Tuesdays, 10:30 a.m. to 11:30 a.m.
My work is in the intersection of economic anthropology, science and technology studies, and the anthropology of infrastructures. Broadly, I am interested in the conjoined infrastructures of energy and capitalism, the dissemination of economic forms of life, and the role of scientists and engineers in market-building and maintenance. I received my Ph.D. in 2016 from the History, Anthropology, and Science, Technology, and Society Program at the Massachusetts Institute of Technology.
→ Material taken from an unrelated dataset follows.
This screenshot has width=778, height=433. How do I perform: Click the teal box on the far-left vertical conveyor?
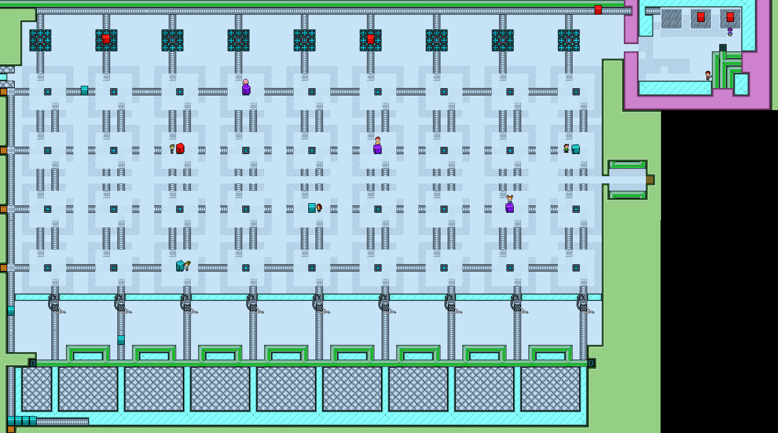tap(11, 311)
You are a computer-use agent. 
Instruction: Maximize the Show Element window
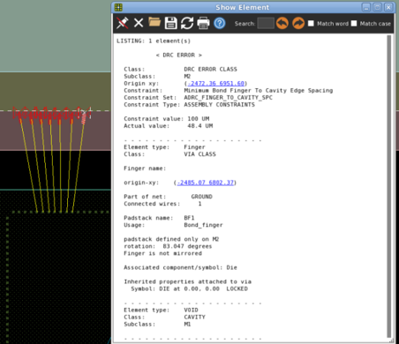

My book manuscript, Economy Electric, is an ethnography of electricity markets in the United States, based on fieldwork with electricity traders, urban electrical grid engineers, and citizen activists. Electricity is an unruly commodity that defies storage; less than two decades-old, electricity markets are quirky new creations that blend various forms of science and engineering expertise. The book follows data analysts and electrical engineers at work, as they act as economists of electricity and, by extension, of daily life. It shows how ordinary citizens get conscripted to markets by virtue of using electricity and how, occasionally, they set their minds on subverting them. I argue that various economic agendas, from neoliberalism to free enterprise, have roots in the practice of electricity exchange and, in turn, get reinforced in society through mundane activities like electricity use. Contributing to anthropology and science & technology studies, this book is a map to the everyday infrastructures of economy and energy into which we are plugged as citizens of a technological world.
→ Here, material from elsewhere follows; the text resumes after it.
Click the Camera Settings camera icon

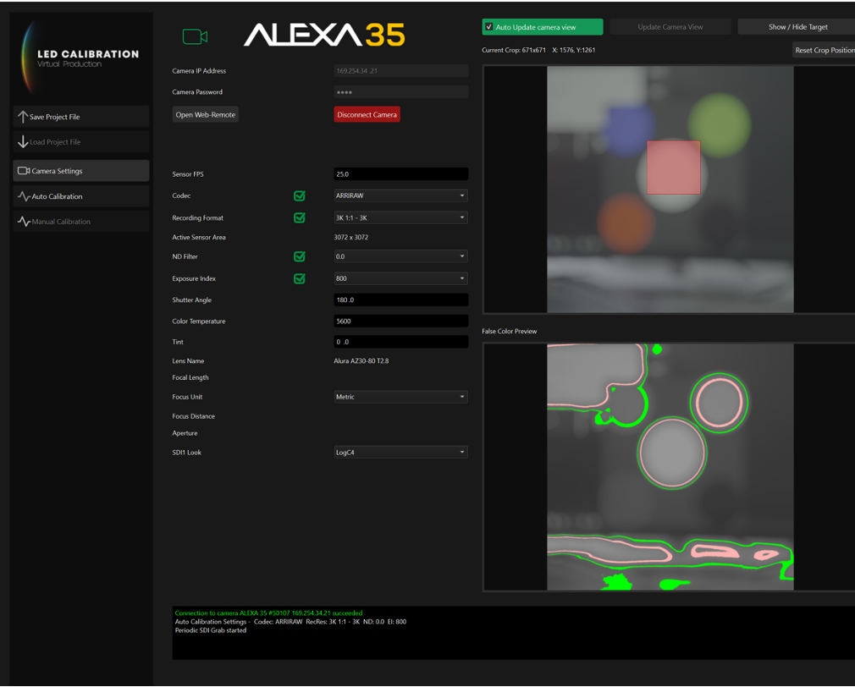[x=24, y=171]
My articles have appeared in Cultural Anthropology, Economic Anthropology, Annals of Science, and Limn. Prior to coming to Baltimore, I held positions at Brandeis, Tufts, and George Washington Universities. I hold a M.A. degree in Near Eastern Studies from New York University and intend to return to the Middle East and my native Turkey for my next project on oil storage and trading in port cities.
“Big Grid: The Computing Beast That Preceded Big Data.” In Current Thinking: Electricity and Anthropology, edited by Simone Abram, Brit Ross Winthereik, and Thomas Yarrow. London: Bloomsbury Press. (Forthcoming)
“Economy Electric.” Cultural Anthropology 30 (4), 2015: 578-588.
“The Infrastructure of Markets: From Electric Power to Electronic Data.” Economic Anthropology 3 (1), 2016: 68-80.
“The Pontifex Minimus: William Willcocks and Engineering British Colonialism.” Annals of Science 71 (2), 2014: 183-205.
“Expertise in the Grid: Electricity and Its Publics.” Limn, 2016, special issue on Public Infrastructures/Infrastructural Publics.